(Tarefas):
(1) Responda às perguntas abaixo com base no texto sobre a pandemia.
(a) Quem assina o texto, e por qual projeto?
(b) Segundo o texto, por que o bebê gestado pela humanidade nasceu bastardo?
(c) Como o texto descreve o bicho que o colo materno afastava?
(2) Relacione todos os lugares em que, segundo o texto sobre a pandemia, vive o personagem do momento.

(Trecho de origem):
§ §
Por Maria Teresa Ferreira – Projeto Enegrecendo:
A nova onda do coronavírus tem nos mostrado que pouco aprendemos com o ano que passou. O mundo, ainda vive um hiato entre o que era conhecido e o que será preciso construir em relação sociedade. Esse é o recado da pandemia, essa continua a ser é nossa lição de casa, mas por onde começar? Se as lições do ano que passou não foram digeridas?
Se formos procurar os culpados podemos começar sendo generosos, pelo feudalismo, fazendo uma alusão ao gérmen da propriedade privada. Pensando melhor, antes dele talvez. Responsabilizar a hegemonia heteronormativa da história, também pode parecer uma boa opção a ser percorrida. A escravidão, as guerras, as ditaduras, o holocausto, a bomba atômica e todas as outras as grandes catástrofes que assolaram a Humanidade, são outras alternativas que podem ter nos trazido até aqui.
A humanidade gestou o Covid-19 e como todo processo de gestação uma hora, a criança nasce e esse bebe nasceu bastardo, porque ninguém o quer. De pai e mãe indefinidos, ele corre o mundo e de boca em boca. Vão dizendo uns aos outros:
– Fiquem em casa, ele pode te pegar!
Isso me lembra o sítio do Pica Pau Amarelo. A música da Cuca “cuidado com a Cuca que cuca te pega”, a diferença é que a Cuca ainda que tenha assustado muita gente, era um personagem que vivia no mundo do imaginário. Aconchego de colo materno, acolhia o pequeno assustado e afastava o sinistro bicho esverdeado.
O personagem do momento é invisível aos olhos. Ele vive nos botões dos elevadores, no corrimão dos prédios, nas cédulas de qualquer valor, no saco de pão, no chão que pisamos, no ar, a gente nem sente ele chegar. A Cuca, grande e pesada onde quer que passe pode ser vista e afugentada o coronavíris não. Nós e a Cuca estamos sucumbindo dia após dia, ainda sem saber para onde ir e nem o que fazer, com todas as questões que vieram à baila.
O rastilho de pólvora que a Covid-19 deixa atrás de si são questões sociais e principalmente econômicas que já deveriam ter sido repensadas e por incrível que pareça, novamente patinamos nas soluções que poderiam garantir a vida e a sobrevivência da população.
§ §
(Material de origem):
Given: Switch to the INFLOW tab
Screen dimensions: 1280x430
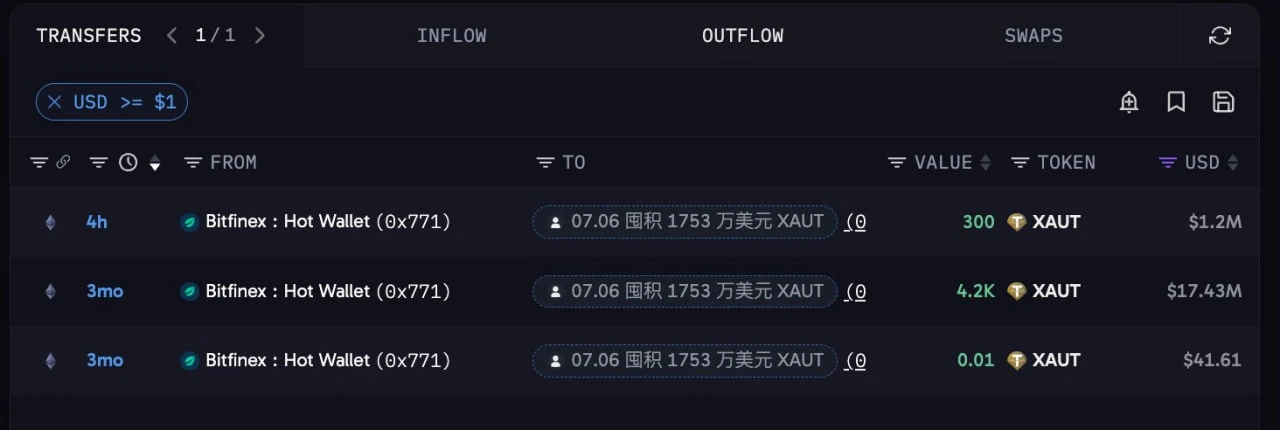Looking at the screenshot, I should point(452,36).
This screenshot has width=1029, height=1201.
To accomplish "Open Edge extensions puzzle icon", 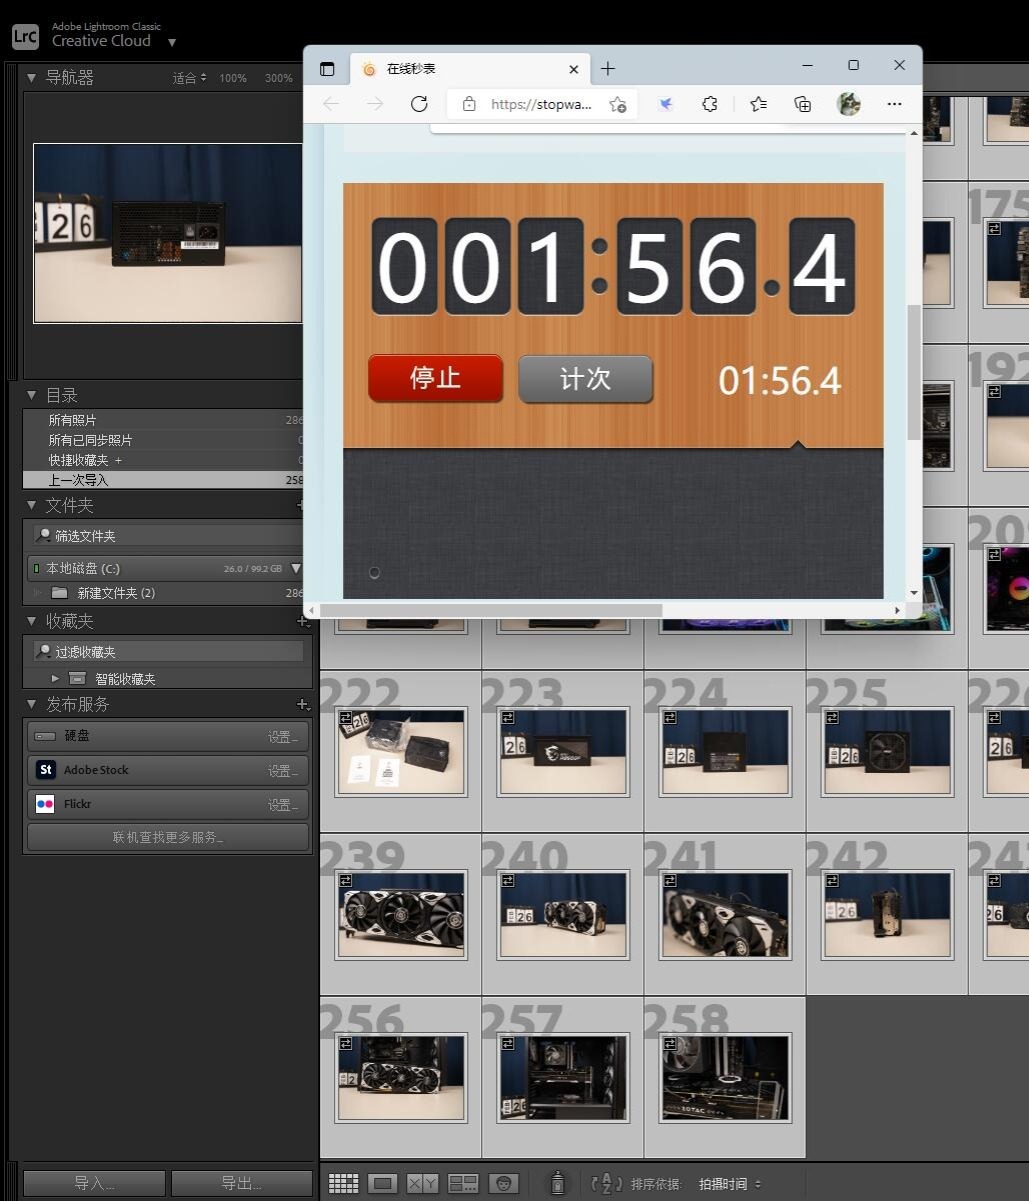I will pos(710,104).
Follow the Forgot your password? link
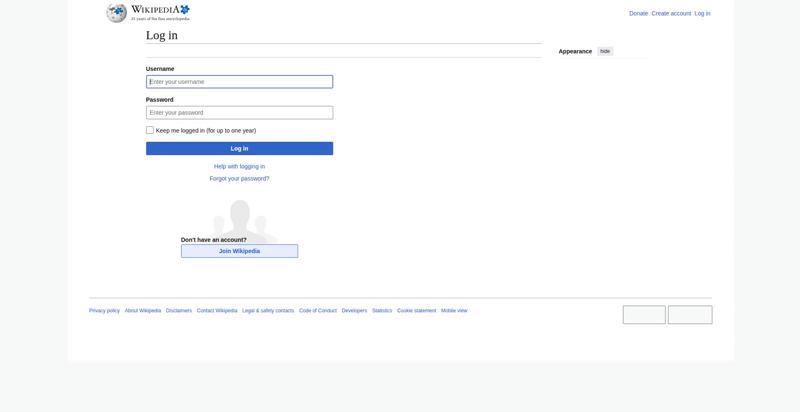Viewport: 800px width, 412px height. 239,178
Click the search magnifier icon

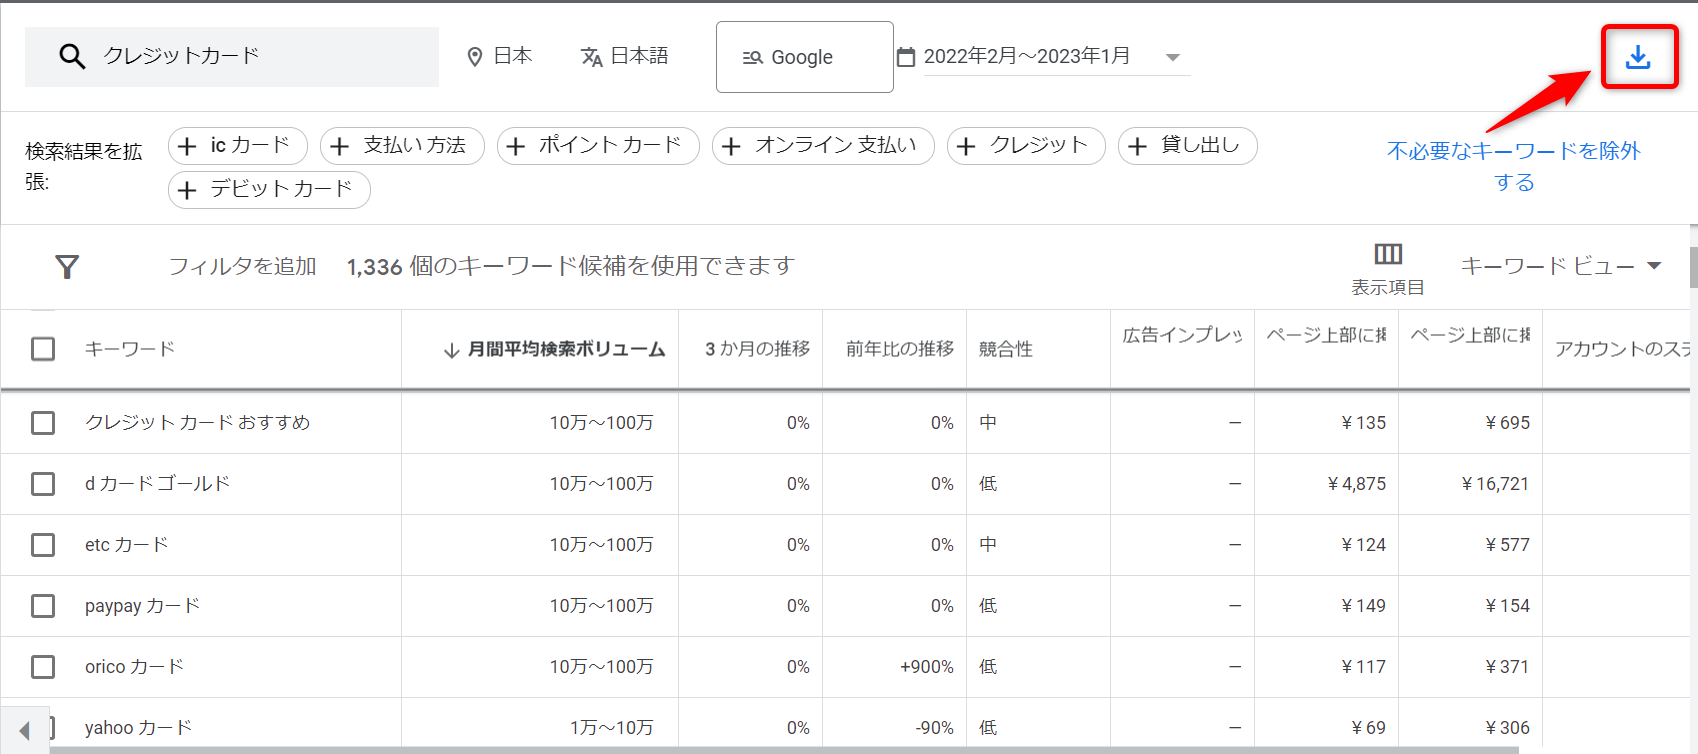(x=72, y=57)
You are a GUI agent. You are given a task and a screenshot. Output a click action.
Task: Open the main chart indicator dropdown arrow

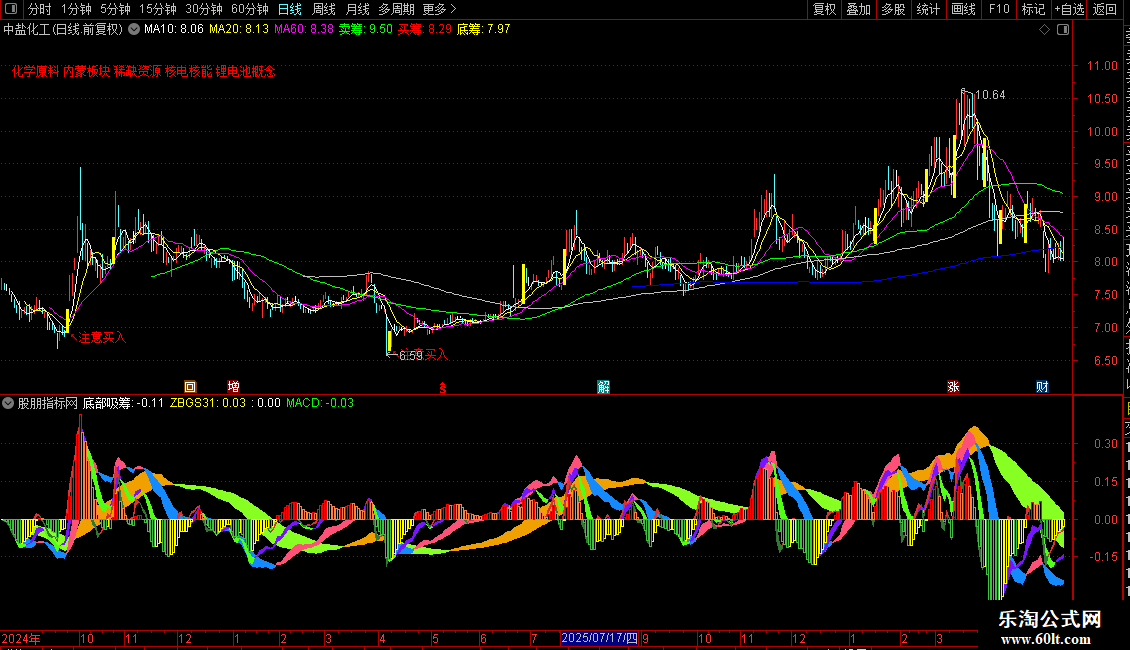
§ §
(Respostas por tarefa):
(1)
(a) Maria Teresa Ferreira, pelo Projeto Enegrecendo.
(b) Porque ninguém o quer.
(c) Como um sinistro bicho esverdeado.

(2)
- Nos botões dos elevadores
- No corrimão dos prédios
- Nas cédulas de qualquer valor
- No saco de pão
- No chão que pisamos
- No ar